O segundo semestre de 2026 pode ser marcado por episódios mais frequentes de chuva intensa, rajadas de vento e até fenômenos severos em algumas regiões do Brasil. Entre os fatores que ajudam a explicar esse cenário está a atuação do El Niño, que altera a circulação atmosférica e pode reorganizar os padrões de tempo em boa parte do país.
Segundo o meteorologista Gustavo Verardo, da Climatempo, o impacto do fenômeno não é igual em todo o território nacional. Em linhas gerais, ele tende a favorecer contrastes: enquanto algumas áreas recebem volumes acima da média de chuva, outras podem enfrentar períodos mais secos e temperaturas elevadas. Essa combinação aumenta a chance de temporais isolados e mais violentos.
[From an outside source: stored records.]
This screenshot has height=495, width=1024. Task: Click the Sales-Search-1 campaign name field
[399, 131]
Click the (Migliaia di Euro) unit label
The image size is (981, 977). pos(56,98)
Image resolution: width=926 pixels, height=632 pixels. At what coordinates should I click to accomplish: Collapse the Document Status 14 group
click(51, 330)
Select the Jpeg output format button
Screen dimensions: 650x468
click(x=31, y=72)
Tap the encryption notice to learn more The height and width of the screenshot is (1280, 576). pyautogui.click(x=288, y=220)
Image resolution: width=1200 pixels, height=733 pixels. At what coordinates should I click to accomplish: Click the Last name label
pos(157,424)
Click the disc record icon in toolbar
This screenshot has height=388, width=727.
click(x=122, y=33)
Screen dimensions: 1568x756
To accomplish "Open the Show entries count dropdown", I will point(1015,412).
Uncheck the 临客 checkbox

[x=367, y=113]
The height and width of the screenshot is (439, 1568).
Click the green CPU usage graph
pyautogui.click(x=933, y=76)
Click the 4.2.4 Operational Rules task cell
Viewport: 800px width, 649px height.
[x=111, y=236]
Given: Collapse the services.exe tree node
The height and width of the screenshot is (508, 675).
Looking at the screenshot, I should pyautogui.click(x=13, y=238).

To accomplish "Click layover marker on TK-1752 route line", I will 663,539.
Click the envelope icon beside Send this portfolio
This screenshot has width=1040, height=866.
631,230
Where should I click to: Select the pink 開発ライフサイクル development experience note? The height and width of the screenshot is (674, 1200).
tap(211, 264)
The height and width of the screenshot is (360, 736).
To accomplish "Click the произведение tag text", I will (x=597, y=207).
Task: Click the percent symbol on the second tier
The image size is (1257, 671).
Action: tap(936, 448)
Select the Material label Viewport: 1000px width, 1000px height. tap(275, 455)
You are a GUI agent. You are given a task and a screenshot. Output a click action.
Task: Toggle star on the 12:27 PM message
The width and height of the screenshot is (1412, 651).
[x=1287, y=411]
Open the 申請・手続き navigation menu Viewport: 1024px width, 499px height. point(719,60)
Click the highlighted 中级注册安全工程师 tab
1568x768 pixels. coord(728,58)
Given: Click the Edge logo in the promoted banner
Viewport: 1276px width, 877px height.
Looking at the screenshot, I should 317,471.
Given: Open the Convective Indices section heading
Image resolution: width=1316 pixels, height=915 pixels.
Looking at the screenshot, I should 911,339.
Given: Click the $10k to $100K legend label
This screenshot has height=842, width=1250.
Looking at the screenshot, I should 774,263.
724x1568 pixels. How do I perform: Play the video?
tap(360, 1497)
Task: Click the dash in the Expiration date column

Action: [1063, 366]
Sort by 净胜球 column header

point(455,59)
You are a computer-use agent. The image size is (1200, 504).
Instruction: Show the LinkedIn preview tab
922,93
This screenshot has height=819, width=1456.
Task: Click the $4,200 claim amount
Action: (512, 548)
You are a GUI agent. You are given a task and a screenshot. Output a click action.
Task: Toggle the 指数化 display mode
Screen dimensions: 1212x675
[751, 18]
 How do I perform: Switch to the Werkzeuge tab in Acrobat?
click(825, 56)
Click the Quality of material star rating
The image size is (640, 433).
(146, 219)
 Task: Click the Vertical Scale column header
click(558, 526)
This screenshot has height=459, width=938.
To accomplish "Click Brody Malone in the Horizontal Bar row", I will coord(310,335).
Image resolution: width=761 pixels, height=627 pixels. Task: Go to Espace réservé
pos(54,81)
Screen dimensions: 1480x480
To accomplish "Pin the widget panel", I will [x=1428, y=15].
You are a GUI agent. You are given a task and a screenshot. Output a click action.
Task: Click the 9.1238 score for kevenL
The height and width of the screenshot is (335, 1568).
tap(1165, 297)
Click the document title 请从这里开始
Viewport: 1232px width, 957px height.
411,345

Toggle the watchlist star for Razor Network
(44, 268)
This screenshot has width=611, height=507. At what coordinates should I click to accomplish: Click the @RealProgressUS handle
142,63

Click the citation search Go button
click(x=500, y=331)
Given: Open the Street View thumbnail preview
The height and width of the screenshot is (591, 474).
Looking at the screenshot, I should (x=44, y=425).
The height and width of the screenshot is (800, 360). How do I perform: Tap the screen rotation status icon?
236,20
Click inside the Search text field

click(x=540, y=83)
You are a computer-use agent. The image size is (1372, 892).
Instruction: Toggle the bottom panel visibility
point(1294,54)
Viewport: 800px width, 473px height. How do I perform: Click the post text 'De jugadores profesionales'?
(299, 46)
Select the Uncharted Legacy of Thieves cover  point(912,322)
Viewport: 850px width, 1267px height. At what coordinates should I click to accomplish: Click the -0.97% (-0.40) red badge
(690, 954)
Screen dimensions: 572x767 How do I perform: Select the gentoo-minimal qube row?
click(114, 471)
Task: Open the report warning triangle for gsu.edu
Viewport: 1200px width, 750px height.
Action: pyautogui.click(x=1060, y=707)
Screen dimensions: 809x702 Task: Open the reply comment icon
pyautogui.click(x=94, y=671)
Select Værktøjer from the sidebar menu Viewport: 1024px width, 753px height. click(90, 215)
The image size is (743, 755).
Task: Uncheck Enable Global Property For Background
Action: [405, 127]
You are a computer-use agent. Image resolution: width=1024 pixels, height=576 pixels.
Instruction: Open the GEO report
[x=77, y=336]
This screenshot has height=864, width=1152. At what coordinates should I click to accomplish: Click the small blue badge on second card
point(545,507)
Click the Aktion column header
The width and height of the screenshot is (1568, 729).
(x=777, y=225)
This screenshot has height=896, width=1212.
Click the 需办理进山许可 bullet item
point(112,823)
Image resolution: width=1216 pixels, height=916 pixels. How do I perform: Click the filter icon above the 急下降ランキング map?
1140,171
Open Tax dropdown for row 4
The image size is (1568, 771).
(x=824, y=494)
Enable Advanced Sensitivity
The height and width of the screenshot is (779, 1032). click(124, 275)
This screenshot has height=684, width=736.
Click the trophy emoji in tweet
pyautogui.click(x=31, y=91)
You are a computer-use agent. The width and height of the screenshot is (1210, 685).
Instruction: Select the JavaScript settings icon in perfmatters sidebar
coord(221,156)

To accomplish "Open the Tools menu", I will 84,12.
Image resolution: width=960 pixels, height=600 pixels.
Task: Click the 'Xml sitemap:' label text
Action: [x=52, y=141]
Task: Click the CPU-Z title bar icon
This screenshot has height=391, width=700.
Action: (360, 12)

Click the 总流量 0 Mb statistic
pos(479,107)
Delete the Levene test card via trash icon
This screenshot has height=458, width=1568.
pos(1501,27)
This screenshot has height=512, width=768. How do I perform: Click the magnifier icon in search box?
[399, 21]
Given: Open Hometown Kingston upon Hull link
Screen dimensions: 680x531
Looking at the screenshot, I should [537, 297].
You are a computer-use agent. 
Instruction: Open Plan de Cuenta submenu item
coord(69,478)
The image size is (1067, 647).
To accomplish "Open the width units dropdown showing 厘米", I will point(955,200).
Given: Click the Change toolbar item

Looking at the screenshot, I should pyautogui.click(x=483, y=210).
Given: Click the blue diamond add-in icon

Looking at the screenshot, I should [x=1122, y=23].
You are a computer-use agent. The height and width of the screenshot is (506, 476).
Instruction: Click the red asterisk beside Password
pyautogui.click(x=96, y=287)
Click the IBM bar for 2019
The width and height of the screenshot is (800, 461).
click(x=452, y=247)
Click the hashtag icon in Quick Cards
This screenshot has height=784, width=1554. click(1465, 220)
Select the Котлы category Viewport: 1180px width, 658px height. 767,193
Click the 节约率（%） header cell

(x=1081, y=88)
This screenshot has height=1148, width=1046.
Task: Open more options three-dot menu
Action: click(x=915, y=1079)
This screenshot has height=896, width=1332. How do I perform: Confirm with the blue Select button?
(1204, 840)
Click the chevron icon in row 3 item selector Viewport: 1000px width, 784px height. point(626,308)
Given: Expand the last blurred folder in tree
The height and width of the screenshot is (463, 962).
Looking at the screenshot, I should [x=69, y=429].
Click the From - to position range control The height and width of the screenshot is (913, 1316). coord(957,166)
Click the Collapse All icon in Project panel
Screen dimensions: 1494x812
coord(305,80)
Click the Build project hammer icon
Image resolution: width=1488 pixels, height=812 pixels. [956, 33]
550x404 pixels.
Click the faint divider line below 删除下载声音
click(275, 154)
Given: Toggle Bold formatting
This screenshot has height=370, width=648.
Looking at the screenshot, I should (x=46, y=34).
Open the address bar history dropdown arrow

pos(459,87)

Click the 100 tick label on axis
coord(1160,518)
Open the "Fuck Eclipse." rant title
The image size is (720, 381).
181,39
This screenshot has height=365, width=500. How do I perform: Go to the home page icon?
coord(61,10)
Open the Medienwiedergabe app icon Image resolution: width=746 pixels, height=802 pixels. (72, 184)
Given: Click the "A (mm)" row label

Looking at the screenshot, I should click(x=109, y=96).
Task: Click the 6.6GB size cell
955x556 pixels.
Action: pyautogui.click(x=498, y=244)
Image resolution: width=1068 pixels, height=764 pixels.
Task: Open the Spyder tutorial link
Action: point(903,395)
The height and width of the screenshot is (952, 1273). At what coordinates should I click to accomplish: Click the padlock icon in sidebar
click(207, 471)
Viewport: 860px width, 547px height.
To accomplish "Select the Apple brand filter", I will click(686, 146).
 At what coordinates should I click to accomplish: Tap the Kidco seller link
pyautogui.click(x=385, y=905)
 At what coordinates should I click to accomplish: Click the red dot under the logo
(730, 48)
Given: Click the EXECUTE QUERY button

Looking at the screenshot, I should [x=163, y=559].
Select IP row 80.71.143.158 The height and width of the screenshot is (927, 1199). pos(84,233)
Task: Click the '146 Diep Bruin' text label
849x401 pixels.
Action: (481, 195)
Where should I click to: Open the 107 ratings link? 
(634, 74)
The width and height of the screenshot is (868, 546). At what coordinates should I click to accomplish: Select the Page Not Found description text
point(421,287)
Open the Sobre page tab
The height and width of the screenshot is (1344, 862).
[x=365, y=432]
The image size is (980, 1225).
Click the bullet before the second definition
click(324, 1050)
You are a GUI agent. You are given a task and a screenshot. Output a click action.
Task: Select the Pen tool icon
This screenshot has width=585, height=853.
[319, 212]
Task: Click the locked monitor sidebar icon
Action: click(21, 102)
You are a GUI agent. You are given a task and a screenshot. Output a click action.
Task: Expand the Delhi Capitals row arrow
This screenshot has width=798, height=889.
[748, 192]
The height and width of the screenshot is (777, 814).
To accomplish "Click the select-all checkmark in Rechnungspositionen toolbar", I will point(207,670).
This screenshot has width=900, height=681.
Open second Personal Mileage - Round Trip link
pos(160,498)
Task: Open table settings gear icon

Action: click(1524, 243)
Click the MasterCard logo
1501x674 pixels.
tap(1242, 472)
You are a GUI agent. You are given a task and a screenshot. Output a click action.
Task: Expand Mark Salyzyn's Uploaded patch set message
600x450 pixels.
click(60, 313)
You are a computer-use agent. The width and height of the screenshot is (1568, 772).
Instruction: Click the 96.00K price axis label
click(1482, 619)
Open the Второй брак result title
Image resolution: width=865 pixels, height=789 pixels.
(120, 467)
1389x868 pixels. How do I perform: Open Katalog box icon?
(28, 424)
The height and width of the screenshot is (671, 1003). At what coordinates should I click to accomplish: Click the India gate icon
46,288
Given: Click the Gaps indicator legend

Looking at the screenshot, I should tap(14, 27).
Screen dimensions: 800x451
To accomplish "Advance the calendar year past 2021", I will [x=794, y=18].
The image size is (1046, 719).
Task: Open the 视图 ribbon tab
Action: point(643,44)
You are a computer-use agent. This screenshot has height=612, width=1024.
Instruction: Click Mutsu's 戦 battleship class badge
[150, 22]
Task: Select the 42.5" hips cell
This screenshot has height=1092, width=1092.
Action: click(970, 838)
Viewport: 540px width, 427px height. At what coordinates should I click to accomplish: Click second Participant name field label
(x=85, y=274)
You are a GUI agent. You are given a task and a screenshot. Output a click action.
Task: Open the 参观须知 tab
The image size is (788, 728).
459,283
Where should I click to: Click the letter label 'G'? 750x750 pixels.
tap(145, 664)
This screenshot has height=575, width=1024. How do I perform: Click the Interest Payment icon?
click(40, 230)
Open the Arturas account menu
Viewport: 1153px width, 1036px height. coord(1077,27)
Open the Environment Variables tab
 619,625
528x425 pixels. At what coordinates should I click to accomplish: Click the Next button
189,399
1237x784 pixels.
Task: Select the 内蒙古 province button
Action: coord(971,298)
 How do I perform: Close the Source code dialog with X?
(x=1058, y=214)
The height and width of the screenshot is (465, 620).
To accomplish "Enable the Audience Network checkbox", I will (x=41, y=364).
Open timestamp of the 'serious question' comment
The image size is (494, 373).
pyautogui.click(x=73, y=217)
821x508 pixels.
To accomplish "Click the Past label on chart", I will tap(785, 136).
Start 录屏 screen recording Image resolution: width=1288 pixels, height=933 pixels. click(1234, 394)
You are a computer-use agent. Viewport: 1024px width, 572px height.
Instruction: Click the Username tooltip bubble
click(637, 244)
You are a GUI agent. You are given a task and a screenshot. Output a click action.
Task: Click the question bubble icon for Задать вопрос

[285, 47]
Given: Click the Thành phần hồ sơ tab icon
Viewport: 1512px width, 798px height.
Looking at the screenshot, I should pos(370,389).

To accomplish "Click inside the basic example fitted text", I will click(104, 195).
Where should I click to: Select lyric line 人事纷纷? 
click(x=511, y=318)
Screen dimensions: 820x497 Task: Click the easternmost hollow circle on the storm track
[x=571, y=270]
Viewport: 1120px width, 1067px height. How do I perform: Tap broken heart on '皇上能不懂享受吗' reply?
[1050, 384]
Na prática, o El Niño não “cria” sozinho eventos como ventania ou tornado, mas pode funcionar como um ingrediente a mais em uma atmosfera já propensa a extremos. Quando há calor acumulado, umidade e instabilidade suficientes, as tempestades podem se organizar de forma mais intensa, elevando o risco de danos, queda de árvores, destelhamentos e interrupções no fornecimento de energia.
Para os próximos meses, a recomendação é acompanhar com atenção os alertas meteorológicos e evitar minimizar pancadas de chuva fortes, sobretudo em áreas urbanas vulneráveis. Em um cenário de variabilidade climática mais acentuada, a prevenção continua sendo a melhor resposta para reduzir impactos e proteger a população.